===== PROVIDED DATA
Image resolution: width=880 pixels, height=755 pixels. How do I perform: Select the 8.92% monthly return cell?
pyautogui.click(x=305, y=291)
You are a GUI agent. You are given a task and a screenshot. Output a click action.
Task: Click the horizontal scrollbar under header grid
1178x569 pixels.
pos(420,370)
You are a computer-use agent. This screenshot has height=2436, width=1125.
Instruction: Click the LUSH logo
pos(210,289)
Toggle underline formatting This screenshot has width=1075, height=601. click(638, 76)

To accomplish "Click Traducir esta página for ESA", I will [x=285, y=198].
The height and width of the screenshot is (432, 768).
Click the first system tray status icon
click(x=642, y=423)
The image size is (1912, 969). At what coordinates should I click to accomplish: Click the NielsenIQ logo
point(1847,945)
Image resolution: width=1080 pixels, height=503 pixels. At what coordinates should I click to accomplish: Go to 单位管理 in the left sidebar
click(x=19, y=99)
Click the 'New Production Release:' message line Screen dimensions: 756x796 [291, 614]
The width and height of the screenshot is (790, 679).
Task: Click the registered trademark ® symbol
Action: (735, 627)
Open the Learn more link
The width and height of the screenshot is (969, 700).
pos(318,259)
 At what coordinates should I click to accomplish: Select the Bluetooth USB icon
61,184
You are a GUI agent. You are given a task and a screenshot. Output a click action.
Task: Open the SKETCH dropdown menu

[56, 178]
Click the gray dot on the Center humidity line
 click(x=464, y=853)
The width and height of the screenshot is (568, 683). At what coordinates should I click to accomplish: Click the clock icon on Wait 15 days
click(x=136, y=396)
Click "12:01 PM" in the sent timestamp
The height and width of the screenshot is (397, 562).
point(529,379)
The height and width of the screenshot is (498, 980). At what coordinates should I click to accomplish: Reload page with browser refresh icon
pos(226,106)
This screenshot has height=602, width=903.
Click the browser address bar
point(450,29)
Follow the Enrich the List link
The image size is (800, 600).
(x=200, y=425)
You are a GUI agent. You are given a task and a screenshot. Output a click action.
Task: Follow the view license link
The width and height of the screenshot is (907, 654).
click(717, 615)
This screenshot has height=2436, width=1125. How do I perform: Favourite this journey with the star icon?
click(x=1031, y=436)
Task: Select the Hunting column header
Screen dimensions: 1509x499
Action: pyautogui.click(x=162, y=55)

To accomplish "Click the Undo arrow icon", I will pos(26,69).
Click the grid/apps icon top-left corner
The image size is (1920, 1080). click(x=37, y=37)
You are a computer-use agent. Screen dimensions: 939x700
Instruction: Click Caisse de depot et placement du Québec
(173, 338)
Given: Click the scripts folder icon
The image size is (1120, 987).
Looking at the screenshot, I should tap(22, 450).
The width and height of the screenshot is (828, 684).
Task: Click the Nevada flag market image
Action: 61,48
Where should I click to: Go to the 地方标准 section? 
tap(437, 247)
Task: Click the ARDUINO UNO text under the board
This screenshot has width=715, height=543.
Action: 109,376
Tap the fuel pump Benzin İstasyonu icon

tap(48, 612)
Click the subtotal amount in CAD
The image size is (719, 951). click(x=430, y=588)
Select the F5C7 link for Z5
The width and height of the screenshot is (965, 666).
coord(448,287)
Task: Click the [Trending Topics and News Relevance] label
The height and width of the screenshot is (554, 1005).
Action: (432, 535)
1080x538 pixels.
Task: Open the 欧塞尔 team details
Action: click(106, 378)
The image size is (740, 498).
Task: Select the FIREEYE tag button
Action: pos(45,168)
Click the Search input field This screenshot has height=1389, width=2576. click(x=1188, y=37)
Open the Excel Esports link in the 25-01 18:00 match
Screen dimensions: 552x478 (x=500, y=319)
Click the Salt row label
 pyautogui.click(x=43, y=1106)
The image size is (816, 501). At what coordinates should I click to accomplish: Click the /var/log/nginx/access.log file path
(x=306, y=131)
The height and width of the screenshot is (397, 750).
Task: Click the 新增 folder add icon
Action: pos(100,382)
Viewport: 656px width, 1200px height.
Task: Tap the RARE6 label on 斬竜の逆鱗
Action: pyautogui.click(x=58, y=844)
==========
## DIRECTIONS FOR THIS TASK:
Wherever the word "computer" turns up in a line of the entries above, copy that line.

## RESULT:
You are a computer-use agent. This screenshot has height=2436, width=1125.
You are a computer-use agent. Screen dimensions: 939x700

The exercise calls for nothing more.